### ЦИТИРУЕМЫЙ ТЕКСТ ###

Я не позволил себе влюбиться в Агнессу Кун. Тут все было ясно. Муж в тюрьме. Она его любит. Даже молчаливое чувство, без единого действия, было бы возможностью дурного. Мне удалось переломить себя. Но Виктор сам меня развязал, открыл мне, что не любит больше Иру и мечтает о том, чтобы она куда-нибудь от него ушла. А не предлагает ей этого прямо, потому что не хочет разменивать квартиру. Про квартиру мне показалось совершенно несерьезным; я сразу возразил, что надо развестись и разменяться. А обвинения против Иры слишком противоречили тому, что Виктор говорил мне пять лет назад. Черный портрет наложился на голубой, и вышло что-то загадочное. Я, впрочем, больше верил своим глазам, встречавшимся с глазами Иры, чем словам о бессердечности, лживости и т. п. Ира оставалась прежней, изменилось отношение к ней Виктора. Возможно, из-за чего-то, сформулированного очень туманно; примерно так: «Наконец, ее поведение затрагивало мою честь». Но на этот довод в моей душе ничего не откликнулось. Я не верил в какие-то особые правила поведения для женщин, более строгие, чем для мужчин, и не считал, что нарушение этих правил пятнает честь мужа. Когда любовь полна до краев, для измены просто нет места. Если же это не так, надо искать виноватого в себе, собрать по кусочкам распавшееся чувство, воскресить его из мертвых.

### ПЕРЕЧЕНЬ ###

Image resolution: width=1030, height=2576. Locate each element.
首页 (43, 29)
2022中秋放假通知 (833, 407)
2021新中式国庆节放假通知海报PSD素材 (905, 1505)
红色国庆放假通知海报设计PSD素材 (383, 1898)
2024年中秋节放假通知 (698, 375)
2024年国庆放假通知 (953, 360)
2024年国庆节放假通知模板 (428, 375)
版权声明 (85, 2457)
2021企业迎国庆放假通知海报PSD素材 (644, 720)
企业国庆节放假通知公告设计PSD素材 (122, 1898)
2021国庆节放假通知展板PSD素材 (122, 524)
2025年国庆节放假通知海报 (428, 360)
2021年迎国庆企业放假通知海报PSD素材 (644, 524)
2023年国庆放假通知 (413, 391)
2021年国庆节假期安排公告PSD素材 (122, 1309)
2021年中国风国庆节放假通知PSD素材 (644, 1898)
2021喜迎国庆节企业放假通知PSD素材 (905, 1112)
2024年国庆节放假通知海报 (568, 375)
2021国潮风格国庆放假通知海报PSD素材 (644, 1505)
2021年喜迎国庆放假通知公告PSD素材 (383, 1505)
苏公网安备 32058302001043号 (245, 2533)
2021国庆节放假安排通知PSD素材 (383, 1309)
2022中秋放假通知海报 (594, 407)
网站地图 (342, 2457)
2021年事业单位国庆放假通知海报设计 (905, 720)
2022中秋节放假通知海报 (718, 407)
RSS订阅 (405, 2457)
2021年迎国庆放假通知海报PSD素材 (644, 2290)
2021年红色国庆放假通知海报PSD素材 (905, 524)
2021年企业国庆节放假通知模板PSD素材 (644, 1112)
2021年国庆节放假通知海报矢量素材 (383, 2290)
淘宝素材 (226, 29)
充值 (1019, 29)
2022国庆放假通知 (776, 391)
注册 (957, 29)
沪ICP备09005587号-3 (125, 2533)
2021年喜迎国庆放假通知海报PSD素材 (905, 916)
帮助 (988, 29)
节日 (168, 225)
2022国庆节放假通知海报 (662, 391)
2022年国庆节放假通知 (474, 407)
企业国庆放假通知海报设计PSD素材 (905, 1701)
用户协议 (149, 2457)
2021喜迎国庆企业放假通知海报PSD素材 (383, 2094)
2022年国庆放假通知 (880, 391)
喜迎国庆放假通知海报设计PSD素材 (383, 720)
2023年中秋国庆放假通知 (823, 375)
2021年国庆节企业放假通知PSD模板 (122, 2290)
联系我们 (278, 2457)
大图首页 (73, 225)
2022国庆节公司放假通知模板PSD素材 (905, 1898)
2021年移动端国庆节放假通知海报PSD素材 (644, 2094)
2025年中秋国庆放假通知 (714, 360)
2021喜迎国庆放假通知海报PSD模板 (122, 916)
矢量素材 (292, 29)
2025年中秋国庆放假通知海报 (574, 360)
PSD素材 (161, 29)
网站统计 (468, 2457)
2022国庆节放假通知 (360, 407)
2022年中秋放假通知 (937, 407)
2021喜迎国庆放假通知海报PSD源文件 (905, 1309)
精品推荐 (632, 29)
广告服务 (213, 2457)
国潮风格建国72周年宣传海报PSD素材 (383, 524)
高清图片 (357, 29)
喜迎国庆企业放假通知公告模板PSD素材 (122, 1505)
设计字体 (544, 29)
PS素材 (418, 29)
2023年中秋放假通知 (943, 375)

###

• ЗАДАНИЕ A
Представь записи на участке от строки с «2022年国庆节放假通知 (474, 407)» до строки с «大图首页 (73, 225)» включительно в виде CSV с двумя столбцами «запрос» и «ответ», по одной строке на каждую запись. Каждое значение помести в отдельное поле в кавычках, а переносы строк замени пробелами.
• ЗАДАНИЕ B
Продолжи текст о разладе Виктора с Ирой, начиная сразу после его последнего предложения.
Текст и записи никак не связаны между собой.

• ПИСЬМЕННЫЙ ОТВЕТ A
запрос,ответ
"2022年国庆节放假通知","(474, 407)"
"企业国庆放假通知海报设计PSD素材","(905, 1701)"
"用户协议","(149, 2457)"
"2021喜迎国庆企业放假通知海报PSD素材","(383, 2094)"
"2022年国庆放假通知","(880, 391)"
"喜迎国庆放假通知海报设计PSD素材","(383, 720)"
"2023年中秋国庆放假通知","(823, 375)"
"2021年国庆节企业放假通知PSD模板","(122, 2290)"
"联系我们","(278, 2457)"
"大图首页","(73, 225)"

• ПИСЬМЕННЫЙ ОТВЕТ B
Мои взгляды здесь диаметрально противоположны традиционным, основанным на подчинении женщин мужскому взгляду на вещи. Женщина имеет дело с сильным полом мужчина — со слабым. Поэтому ее меньше сковывает боязнь принести боль. Женщина сама расплачивается за близость — так уж устроена природа. И если существует право на авантюру, на мимолетный порыв, то это прежде всего женское право, а не мое. Потому что я не расплачиваюсь. В молодости боязнь обидеть девушку сковывала меня по рукам и по ногам. Я не умел ни обманывать себя, что желание обнимать и целовать есть любовь, ни сознательно обманывать, как это делал Вовка. Но не выдерживал груза собственной совести и постоянно грешил помышлением, и мое воздержание было в грязи. Может быть, даже лучше так, как живет большинство, — легко сходиться и расходиться, не томя плоть свыше нравственных сил юности. Я не ригорист и не хочу навязывать своего личного табу всем остальным. Но у меня нет сочувствия к мужчинам, которые говорят о чести, когда надо говорить и думать о любви. Фразу о чести я пропустил мимо ушей как пустую, лишенную смысла.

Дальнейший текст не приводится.